● Problem description
Word for word, copy the records and drop the pictures.
··· Exercise data
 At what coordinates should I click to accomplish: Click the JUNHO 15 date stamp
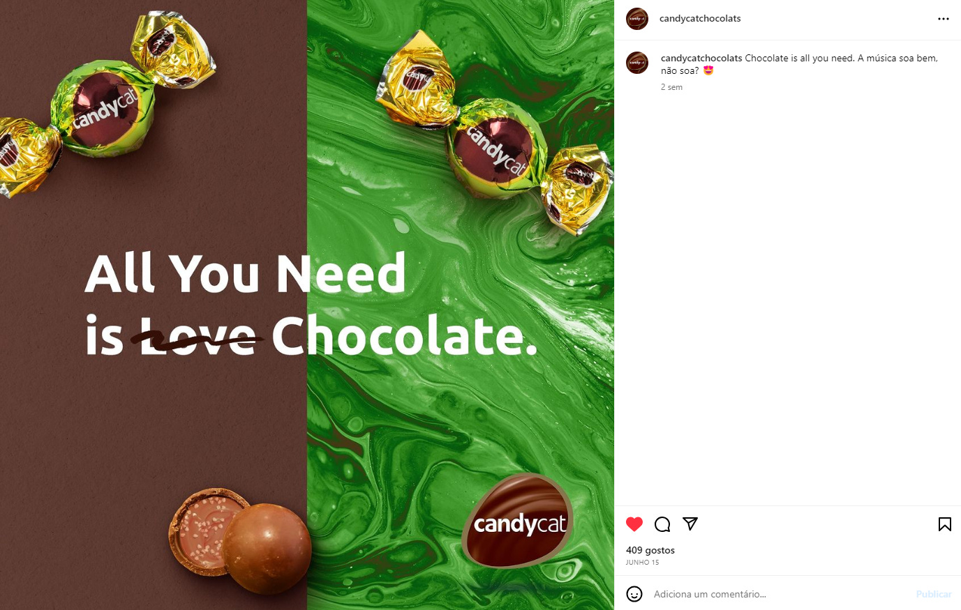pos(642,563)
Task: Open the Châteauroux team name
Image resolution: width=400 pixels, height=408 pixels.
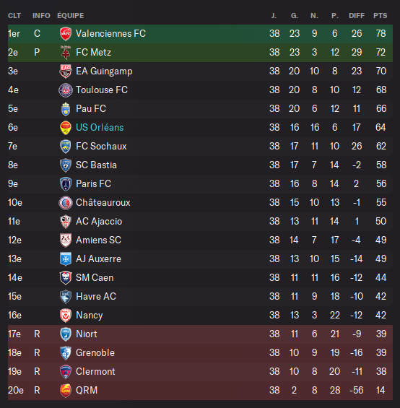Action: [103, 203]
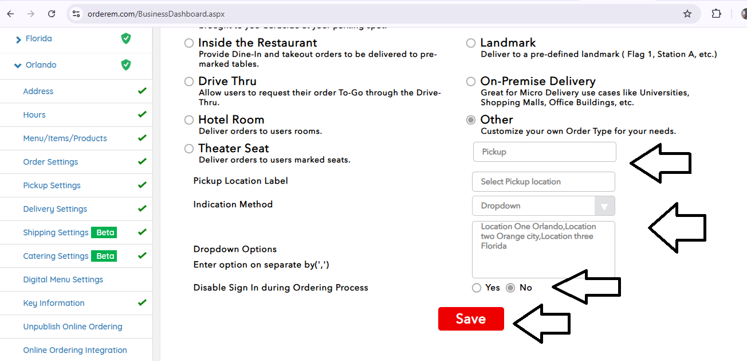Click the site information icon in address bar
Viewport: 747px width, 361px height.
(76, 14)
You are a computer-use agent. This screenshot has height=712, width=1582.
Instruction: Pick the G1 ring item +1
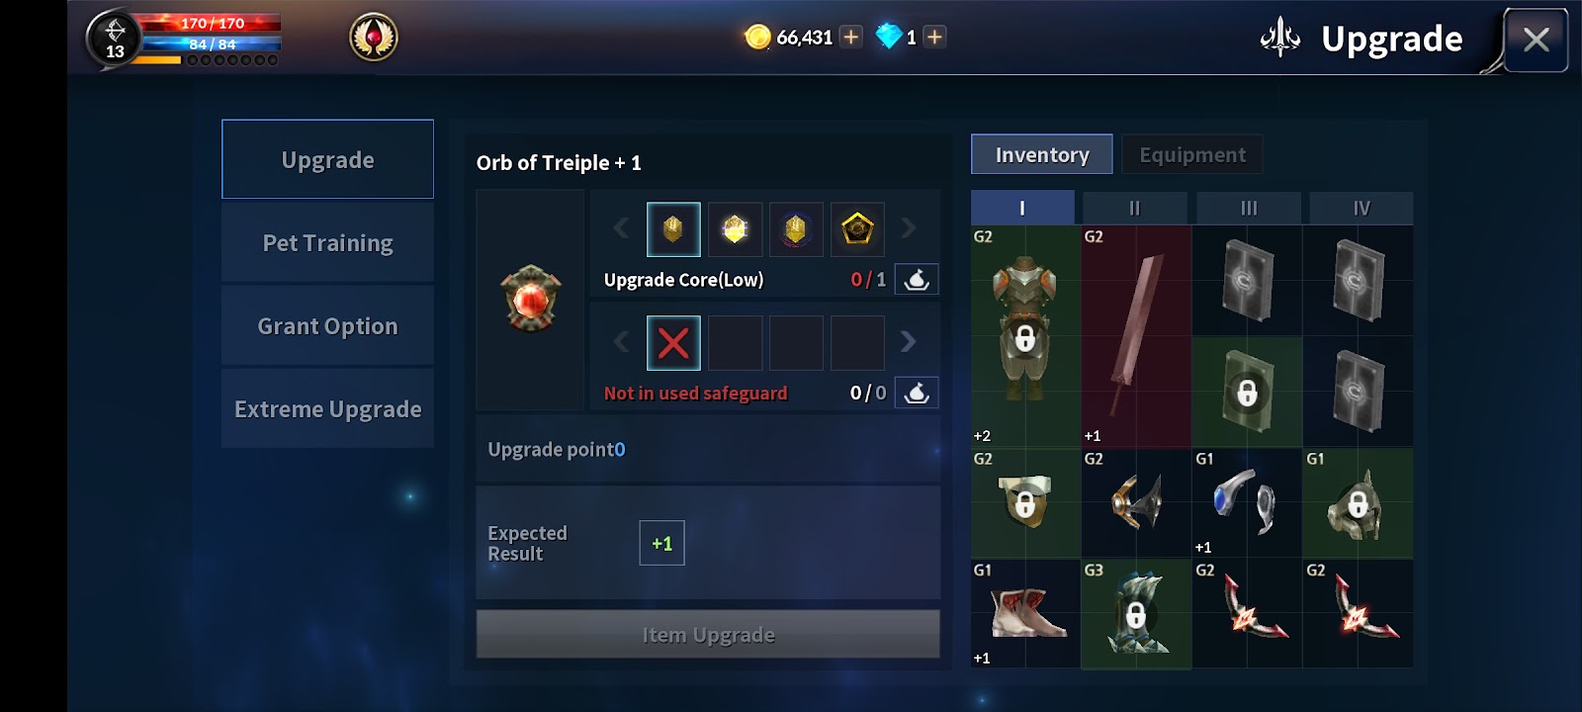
······
● Solution for this task
 At what coordinates should I click to accomplish: Click the JUNHO 15 date stamp
pos(642,563)
Task: Open the Châteauroux team name
Image resolution: width=400 pixels, height=408 pixels.
Action: [103, 203]
Click the site information icon in address bar
Viewport: 747px width, 361px height.
(76, 14)
You are a computer-use agent. This screenshot has height=712, width=1582.
Instruction: Pick the G1 ring item +1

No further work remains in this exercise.